[WORK ITEM A] Decide whether each statement agrees with the hemopericardium case report: (i) The pericardiocentesis drained 2600 ml of bloody fluid. (ii) The patient was discharged after seven days. (iii) In the systematic review, hemorrhagic tamponade was seen mainly with apixaban. For each, answer yes or no and quote the words of the report that settle it.
[WORK ITEM B]
Answer these questions from the hemopericardium case report:
(i) What did the CT scan of the chest show?
(ii) How many randomized controlled trials reported pericardial hemorrhage with DOACs?
(iii) What was the mean age of the 26 cases in the systematic review?
[WORK ITEM C] Carry on the hemopericardium case report from the point where it stops.

[PASSAGE FOR REVIEW]

Plethora of the IVC was also noted. Urgent pericardiocentesis was performed with drainage of 2600 ml of bloody fluid. Patient’s hemodynamics improved immediately after drainage of the large pericardial effusion along with amelioration of his anemia, renal failure and electrolytes disturbances. Further Computed tomography scan findings supported the diagnosis of hemopericardium, with no evidence of kidney obstruction, active gastro- intestinal bleeding or malignancy. Flow cytometry, histopathology, immune staining, and cultures were negative for malignancy or infection. Patient was discharged after ten days with return to his baseline (Figures 1,2)

Figure 1: Echocardiography showed large circumferential pericardial effusion.

Discussion

Among randomized controlled trials, only five trials have reported pericardial hemorrhage with DOACs (incidence 0.05%) [5]. In the setting of pericarditis the use of anticoagulation mainly heparin has been documented to produce hemorrhagic cardiac tamponade [6]. Only a few reports exist concerning hemopericardium in patients treated with VKAs [4]. Identified in a systematic review 26 cases of hemorrhagic tamponade with mean age of 70 years and male predominace of 73% taking DOAC .This life threatening complication was seen mainly with rivaroxaban use (46%) followed by dabigatran and apixaban with 37% and 19% successively [7].

Figure 2: CT scan Chest showed a large circumferential pericardial effusion.

Records from a data collection
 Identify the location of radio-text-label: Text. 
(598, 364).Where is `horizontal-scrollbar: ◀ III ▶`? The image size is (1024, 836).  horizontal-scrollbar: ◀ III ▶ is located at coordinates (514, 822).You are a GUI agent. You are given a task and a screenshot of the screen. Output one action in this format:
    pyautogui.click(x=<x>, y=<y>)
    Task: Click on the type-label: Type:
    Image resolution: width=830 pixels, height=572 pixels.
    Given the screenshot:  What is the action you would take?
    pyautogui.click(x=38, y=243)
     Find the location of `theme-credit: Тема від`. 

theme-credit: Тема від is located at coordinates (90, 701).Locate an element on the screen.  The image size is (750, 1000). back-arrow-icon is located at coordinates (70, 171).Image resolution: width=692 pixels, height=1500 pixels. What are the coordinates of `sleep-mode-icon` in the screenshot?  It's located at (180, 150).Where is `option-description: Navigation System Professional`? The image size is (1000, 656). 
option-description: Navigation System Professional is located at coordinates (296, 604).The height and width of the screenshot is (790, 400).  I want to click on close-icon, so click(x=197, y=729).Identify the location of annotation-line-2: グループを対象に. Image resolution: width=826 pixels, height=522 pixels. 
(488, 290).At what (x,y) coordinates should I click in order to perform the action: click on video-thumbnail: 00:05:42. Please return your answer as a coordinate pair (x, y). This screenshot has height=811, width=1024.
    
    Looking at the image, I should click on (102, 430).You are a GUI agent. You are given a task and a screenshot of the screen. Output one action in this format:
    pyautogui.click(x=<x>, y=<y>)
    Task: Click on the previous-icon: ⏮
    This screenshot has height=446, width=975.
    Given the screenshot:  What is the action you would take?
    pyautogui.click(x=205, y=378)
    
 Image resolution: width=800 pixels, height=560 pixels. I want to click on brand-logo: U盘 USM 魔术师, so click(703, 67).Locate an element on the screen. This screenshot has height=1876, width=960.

[YOUR RESPONSE A]
(i) Yes: "drainage of 2600 ml of bloody fluid"
(ii) No: "Patient was discharged after ten days"
(iii) No: "This life threatening complication was seen mainly with rivaroxaban use (46%)"

[YOUR RESPONSE B]
(i) A large circumferential pericardial effusion.
(ii) Five.
(iii) 70 years.

[YOUR RESPONSE C]
The highest incidence of hemorrhagic cardiac tamponade in rivaroxaban group may be due to being the most commonly used DOAC at the time of the reported cases [8]. Multiple risk factors were noted in the reported cases including old age, male gender, hypertension, and drug interactions, elevated INR and elevated Cr. The patient in our case was free of major risk factors that may increase the risk of bleed with the use of DOAC; he had normal creatinine before being started on apixaban, not taking any medications that can interact with this DOAC increasing its level in the blood and not taking any NSAID or antiplatelets that can increase the bleeding risk. The first case report of hemopericardium secondary to apixaban treatment of atrial fibrillation after 6 weeks of therapy. In this study, the hemorrhagic pericarditis with apixaban may be explained by the drug interaction with venlafaxine or the decreased GFR which cause an increase in the apixaban blood levels. Malignancy is a major cause of hemopericardium as previously reported [9,10]. It accounts for 65% of the primary etiology of patients presenting with cardiac tamponade requiring urgent drainage in a 10 years prospective survey in a single-center, and it may be the first and only manifestation of non-cardiac primary neoplasm, which is not the case in our patient; the pericardial fluid cytology was free of malignant cells. In a reported case the reversal of bleeding in hemopericardium in patients taking dabigatran has been successful with the antidote idarucisumab [11]. For the other DOAC therapies andexanet alfa is an agent shown to rapidly reverse the anticoagulant effects of direct and indirect (enoxaparin and fondaparinux) factor Xa inhibitors; this agent reverse the effects of rivaroxaban and apixaban and could offer a solution for the patients presenting with such life-threatening complication like our patient, although no phase three clinical trials or head-to-head trials with usual care are currently available [12,13]. Our case report adds to the growing evidence for the major bleeding complications with the use of DOACs especially for the life threatening hemorrhagic cardiac tamponade that require a high clinical suspicion in any patient presenting with signs of shortness of breath or chest pain or any other manifestation of pericardial effusion shortly after starting on any DOAC therapy.


Conclusion

This article aims to alert clinicians to this rare but increasingly reported side effect of apixaban. A high index of clinical suspicion is needed for recognition and diagnosis of spontaneous hemopericardium. Caution should be observed especially in elderly patients with declining renal function. With increasing use of apixaban and other novel anticoagulants and the recent approval of a new reversal agent, more research are needed to develop monitoring laboratory parameters to determine and monitor their therapeutic range.